A Docelinda emendou:
- Espere aí... Talvez se arranje. Traz aí para onde o deite?
E foi buscar o azeite.
Quando a tia Aurura saiu, a estrelinha aplaudiu com a sua liz pisca-pisca:
- Bravo! Para começar não se saiu nada mal. Mas podia desejar um feliz Natal!
- Pronto. A conversa acabou - disse a Docelinda, arisca. - E o jantar que está ao lime, se calhar já se queimou!
Na cozinha grande e fria a Docelinda comeu. Depois levantou s mesa.
Atrás da porta luzia, muito acesa, a estrela vinda do céu.
- Não vai à missa de Galo?- perguntou ela baixinho.
- Com poucas pessoas falo. E está tão mau o caminho.Não vou por aí assim, aos tropeções sem ter luz.
- Pois quê?! Queria ir sem mim ao presépio de Jesus?
Estou pronta para a guiar. Escute bem o que lhe digo: tem uma laterna, não tem? Eu meto-me dentro dela. Pode levar-me consigo.
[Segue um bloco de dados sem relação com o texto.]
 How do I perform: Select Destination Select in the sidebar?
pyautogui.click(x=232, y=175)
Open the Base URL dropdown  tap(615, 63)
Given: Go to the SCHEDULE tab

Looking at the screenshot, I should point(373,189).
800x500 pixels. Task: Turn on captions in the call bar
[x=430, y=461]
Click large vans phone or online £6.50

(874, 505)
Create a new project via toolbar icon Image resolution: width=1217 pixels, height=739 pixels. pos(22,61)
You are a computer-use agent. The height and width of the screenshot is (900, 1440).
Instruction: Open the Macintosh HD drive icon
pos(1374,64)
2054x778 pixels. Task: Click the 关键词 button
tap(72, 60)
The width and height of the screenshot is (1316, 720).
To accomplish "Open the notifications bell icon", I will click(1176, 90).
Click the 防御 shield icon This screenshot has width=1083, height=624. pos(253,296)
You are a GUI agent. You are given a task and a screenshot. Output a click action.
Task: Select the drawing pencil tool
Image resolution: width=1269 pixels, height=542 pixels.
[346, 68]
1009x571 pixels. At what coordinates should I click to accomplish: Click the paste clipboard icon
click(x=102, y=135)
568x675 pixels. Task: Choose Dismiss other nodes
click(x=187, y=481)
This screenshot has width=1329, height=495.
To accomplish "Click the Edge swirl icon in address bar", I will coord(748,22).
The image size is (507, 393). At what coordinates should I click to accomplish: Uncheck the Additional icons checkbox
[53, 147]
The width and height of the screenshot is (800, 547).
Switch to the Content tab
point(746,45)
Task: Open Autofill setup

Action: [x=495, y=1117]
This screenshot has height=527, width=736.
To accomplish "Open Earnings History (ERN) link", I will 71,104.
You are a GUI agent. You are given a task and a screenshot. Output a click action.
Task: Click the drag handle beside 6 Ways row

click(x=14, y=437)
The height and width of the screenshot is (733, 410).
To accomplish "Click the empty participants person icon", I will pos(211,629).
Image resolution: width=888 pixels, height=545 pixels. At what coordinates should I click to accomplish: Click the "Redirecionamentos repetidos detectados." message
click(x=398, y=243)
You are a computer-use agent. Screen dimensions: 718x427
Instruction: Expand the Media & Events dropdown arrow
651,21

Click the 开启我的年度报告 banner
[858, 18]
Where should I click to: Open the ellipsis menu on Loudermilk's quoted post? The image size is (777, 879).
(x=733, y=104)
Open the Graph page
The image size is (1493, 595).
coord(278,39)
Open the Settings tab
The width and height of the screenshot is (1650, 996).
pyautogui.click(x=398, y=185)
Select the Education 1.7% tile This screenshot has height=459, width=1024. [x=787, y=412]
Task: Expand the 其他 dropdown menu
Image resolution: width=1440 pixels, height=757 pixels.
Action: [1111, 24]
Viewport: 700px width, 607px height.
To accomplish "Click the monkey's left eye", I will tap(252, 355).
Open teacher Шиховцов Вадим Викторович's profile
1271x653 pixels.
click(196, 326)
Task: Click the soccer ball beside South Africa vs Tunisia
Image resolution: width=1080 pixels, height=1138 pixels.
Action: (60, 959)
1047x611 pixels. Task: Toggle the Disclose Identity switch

Deste modo a Docelinda, com a laterna na mão e dentro dela a estrelinha, desceu à povoação.
A igreja estava cheia, com toda a gente da aldeia.
- Parece que estou no céu! Nunca vi coisa mais linda!
- Então faça como eu: cante também, Docelinda - disse-lhe a estrela em segredo.
- Eu?! Tenho vergolha. E medo. Porque sou desafinada.
Experimente, não custa nada.
E a Docelinda cantou.
Por fim, a missa acabou. Todo o povo no portal desejava boas festas:
- Feliz e santo Natal!
- Boas festas, Docelinda. Inda bem que está presente. Não quer ir à nossa casa para consoar com a gente? - Convidou a tia Aurura. - Venha provar as filhós fritinhas no seu azeite.
A Docelinda hesitava, mas a estrela aconselhava, brilhando:
- Vá lá... Aceite.
Foi uma ceia feliz, com todos à volta dela:
- Coma agora um bocadinho de arroz doce com canela.
- Oferece-lhe pinhões.
- E um copo de vinho fino?
- Já provou dos coscorões?
- Vossemecês são tão bons - dizia ela envergonhada. - Têm tanta gentileza... Não quero mais nada, obrigada.
- A gente tem muito gosto em sentá-la à nossa mesa.
- E dizíamos nós, dantes... Desculpe mas era isso: que a senhora Docelinda picava como ouriço. E que tinha a voz azeda como sumo de limão! Vê como a gente se engana?
Docelinda concordou:
- Pois tinham toda a razão. Inda não há muitas horas eu era assim tal e qual. Mas tive uma boa estrela nesta noite de Natal.
- E agora tem-nos a nós. Viva a tia Docelinda, mais linda do que uma estrela e mais doce do que as filhós!

Nunca mais a Docelinda deu uma resposta torta.
Tinha sempre a ajudá-la a estrelinha atrás da porta."